### Excerpted records
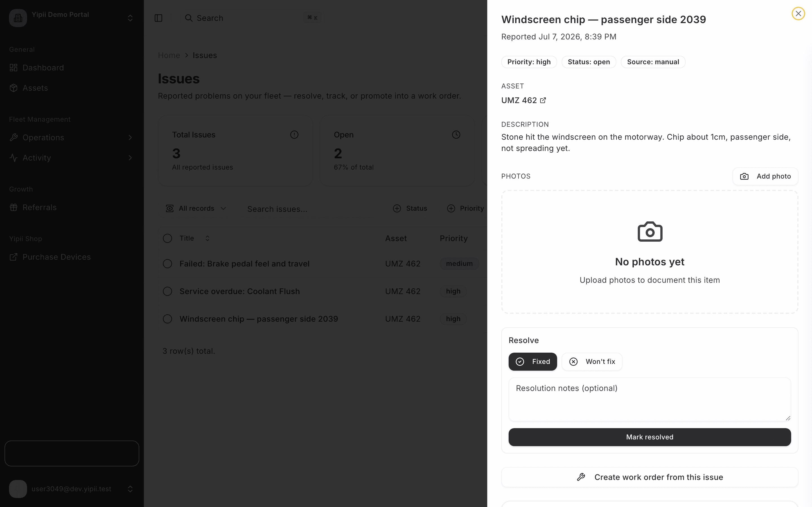
Task: Open the Status filter
Action: pyautogui.click(x=410, y=209)
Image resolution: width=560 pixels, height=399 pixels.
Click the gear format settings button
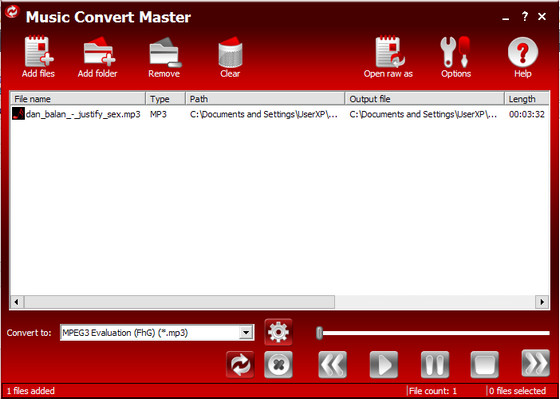[278, 332]
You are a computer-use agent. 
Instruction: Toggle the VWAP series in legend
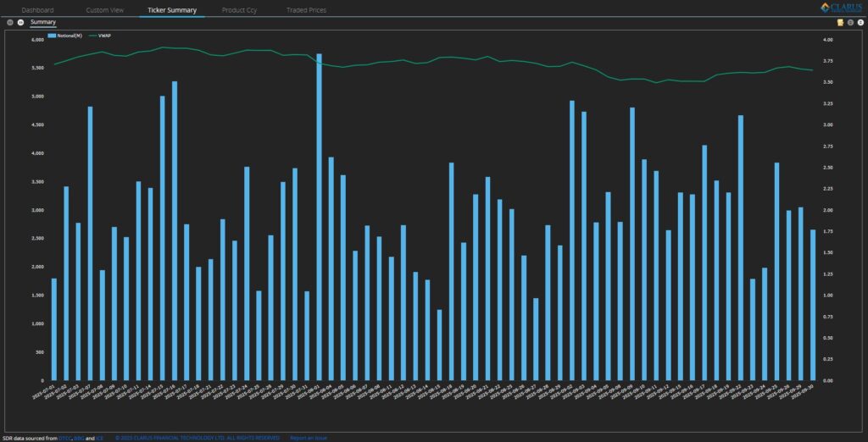(99, 36)
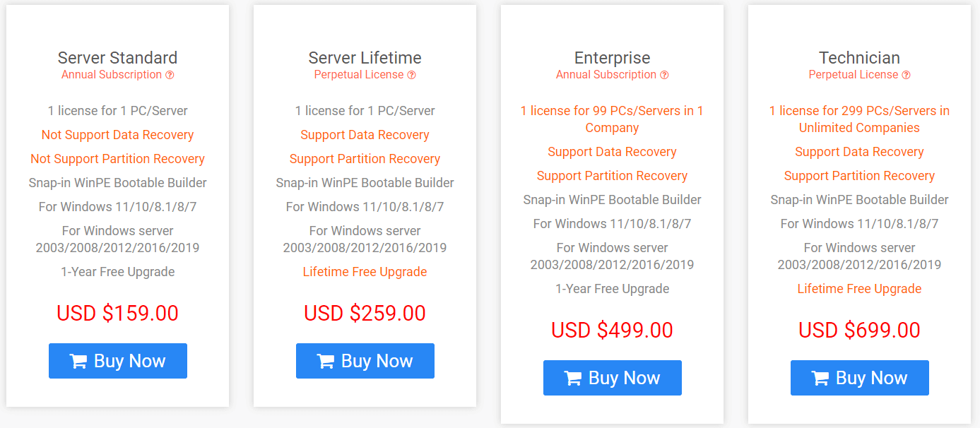Screen dimensions: 980x428
Task: Open the Perpetual License link under Technician
Action: point(854,75)
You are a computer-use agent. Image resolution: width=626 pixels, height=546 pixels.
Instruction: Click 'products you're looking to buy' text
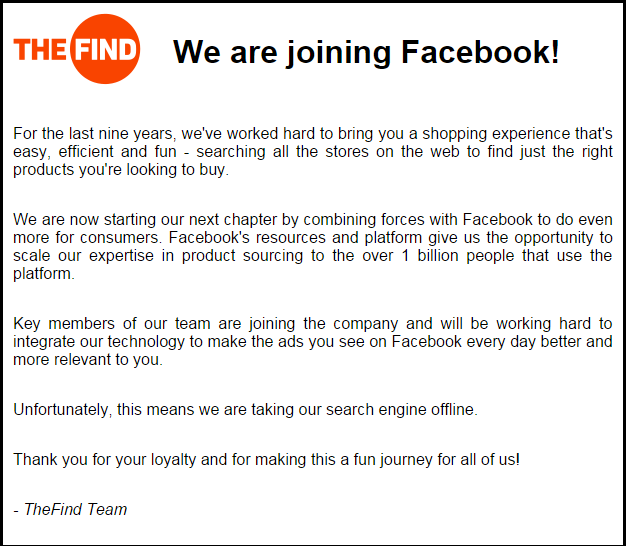coord(121,170)
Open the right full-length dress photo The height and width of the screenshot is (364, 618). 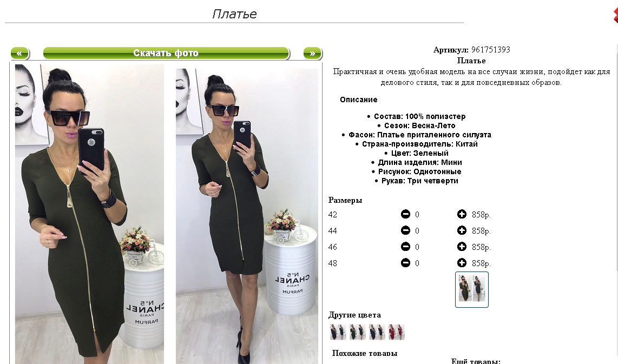[247, 216]
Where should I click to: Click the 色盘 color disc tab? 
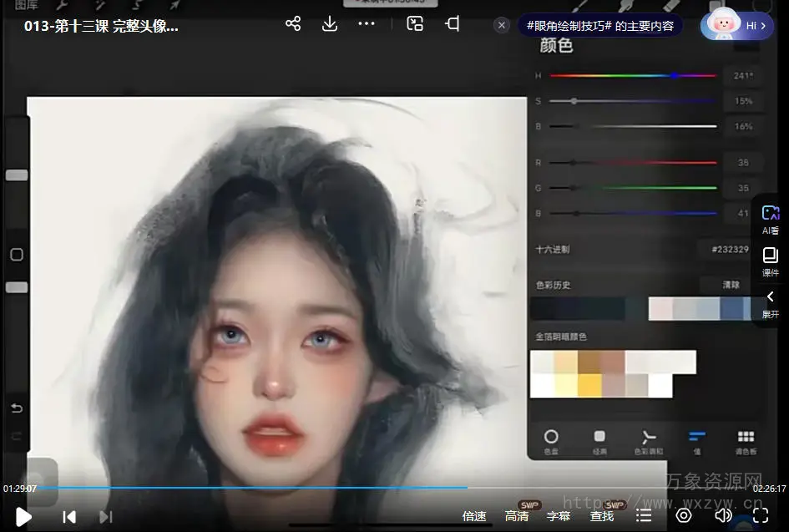551,441
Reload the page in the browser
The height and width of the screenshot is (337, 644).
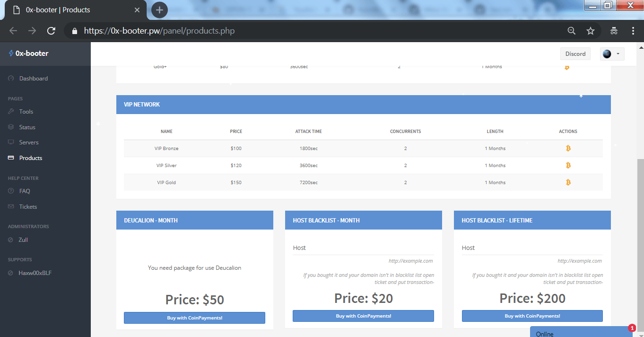point(51,31)
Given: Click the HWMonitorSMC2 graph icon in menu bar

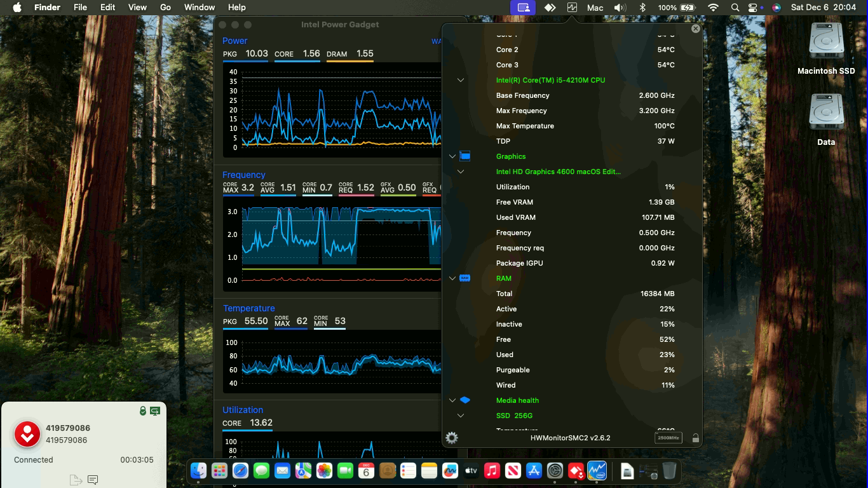Looking at the screenshot, I should click(571, 8).
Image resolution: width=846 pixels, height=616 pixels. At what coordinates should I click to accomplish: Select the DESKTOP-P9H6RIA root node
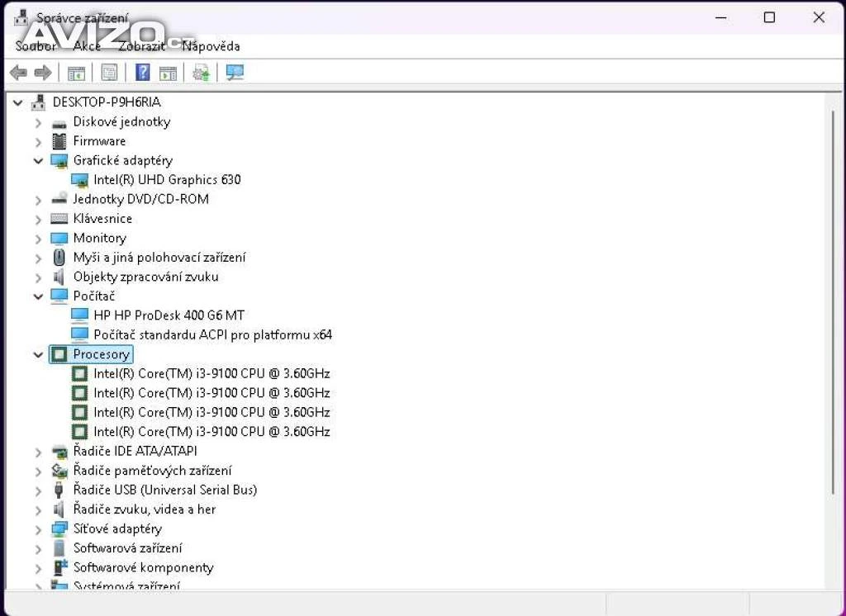click(x=107, y=102)
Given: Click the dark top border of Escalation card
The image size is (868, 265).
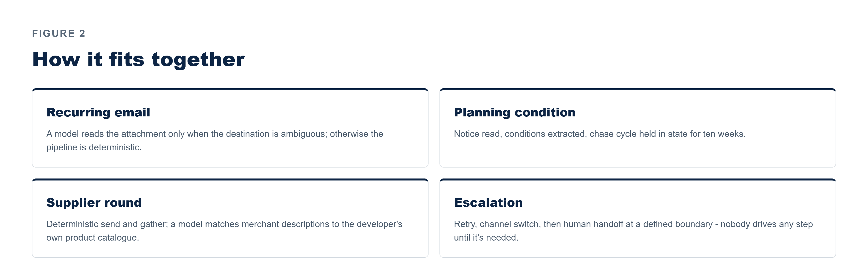Looking at the screenshot, I should 638,180.
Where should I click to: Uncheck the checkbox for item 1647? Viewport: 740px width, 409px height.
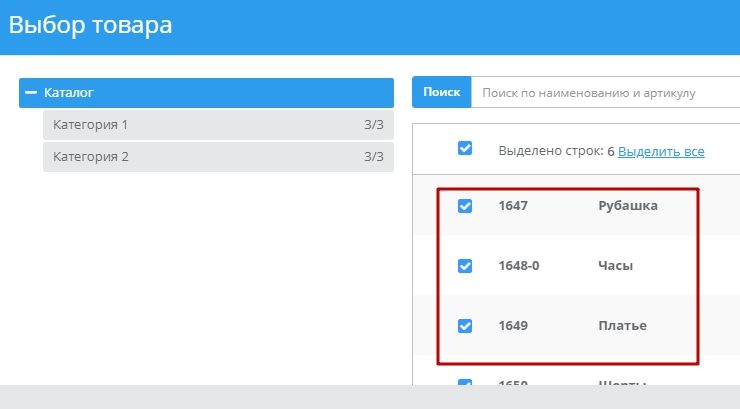coord(465,206)
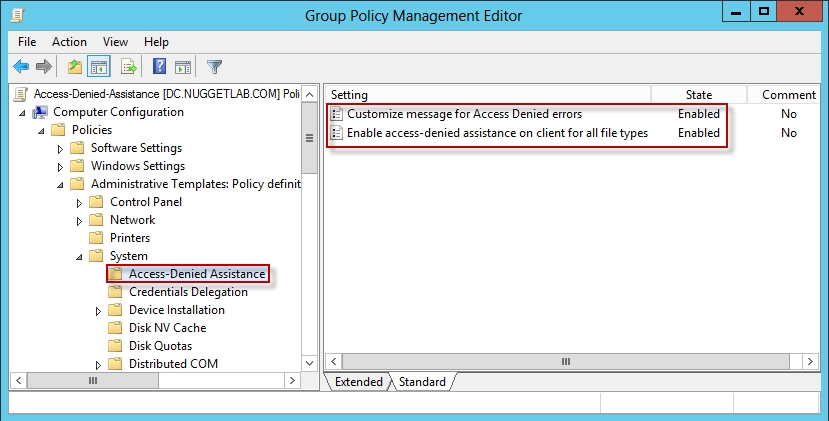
######
__Description of the task__: What is needed here is an exact copy of the lines from the line containing "Image resolution: width=846" through the end of the records, with every picture left out.

__Task result__:
Image resolution: width=846 pixels, height=616 pixels. At what coordinates should I click to accomplish: Select the DESKTOP-P9H6RIA root node
click(x=107, y=102)
Given: Click the dark top border of Escalation card
The image size is (868, 265).
Looking at the screenshot, I should 638,180.
Where should I click to: Uncheck the checkbox for item 1647? Viewport: 740px width, 409px height.
coord(465,206)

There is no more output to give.